I played with it in my obliviousness.
Sometimes just to mess with people for fun, when an Indian (usually a cab or rickshaw driver who spoke some English, much better English than I spoke Hindi) asked me where I was from, I’d reply nonchalantly, “Tamil Nadu.” At the time I just meant to name a different Indian state, as if despite all appearances I was from India, not Canada or The West. In my innocence I didn’t realize the implication, that Tamil Nadu is a Southern state where people generally have darker skin.
What’s confusing about all of this is that of course you get a sense that something’s off, that things are different, but that doesn’t mean you really understand what’s going on. On one hand, you’re a white person new to India—the smells and sights and sounds are all extremely different and impossibly stimulating, and you’re constantly bombarded by, among other things, a palpable sense of privilege because people beg you for money and sometimes even hand you their children. But on the other hand, you also genuinely don’t really get how things work.
As a visitor, you’re instantly wowed and sometimes disturbed by things you see, but it takes months to begin to grasp the dynamics at play. Your heart feels a lot of things before your head gets it. Much of it I still don’t get!
Maybe that guy had a different reason altogether for handing me his child, some plausible sensible reason I haven’t considered.
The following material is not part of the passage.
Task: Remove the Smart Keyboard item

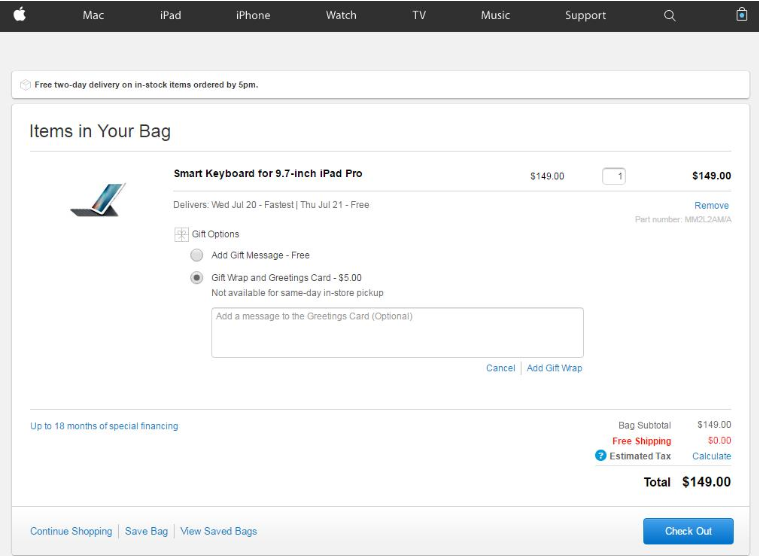Action: tap(712, 205)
I can’t imagine what it would be.
Over time, I’d file stories for WION about Nigerians being chased and beaten by Hindu mobs in a Greater Noida mall, I believe only kilometres away from our Uttar Pradesh newsroom. White and dark skin may both signal that a person is from out of town, but the treatment couldn’t be more different.
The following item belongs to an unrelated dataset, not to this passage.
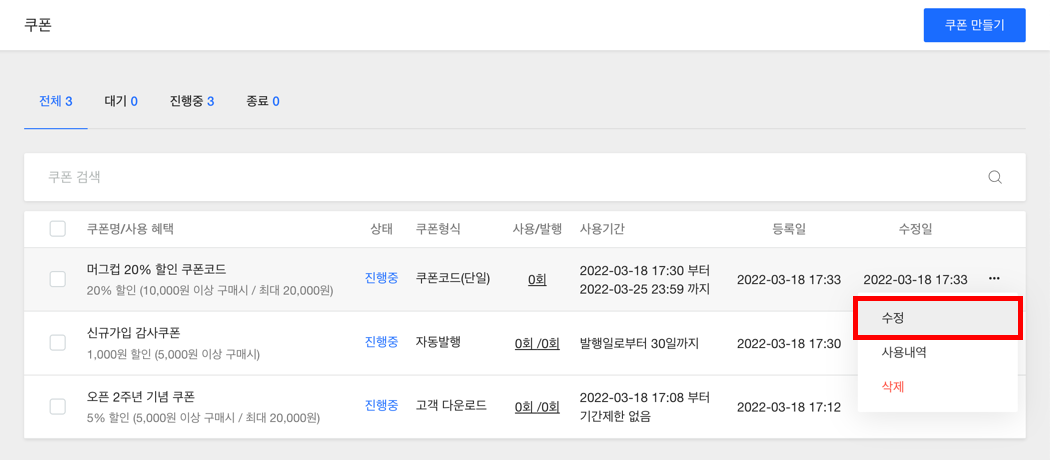Toggle the select-all coupons checkbox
This is only one example, but it’s illustrative. For one thing, millions of Indians pay good money to literally look whiter. In a society characterized by caste, having light skin can practically determine your destiny. No wonder skin whitening cream is not just a product but a multi-billion-dollar industry.
There is no skin darkening cream, for obvious reasons.
The same force, or a similar one, that encouraged a man to briefly hand me his child also encouraged a mob to assault innocent Nigerian men. Thankfully I was never beaten, and while it’s a weird thing to do or have happen, I doubt Indian locals ever give their children to Nigerian tourists for any reason, however briefly.
That so much wonderful warmth and friendship I experienced among people in India is sullied by this dynamic sucks, but of course the racism sucks more. So much easygoing kindness I encoutnered genuinely filled my heart and 10 years later I still feel and cherish it! It’s not always possible to distinguish between nice-niceness and weird-niceness. India has so much to be proud of, it’s an impossibly rich culture, more like a continent than a country. And while racial dynamics can often be less subtle there, we’re anything but free of them here.
Anyway, while I seriously doubt he’ll ever read this, I hope that child I very briefly held is doing well today.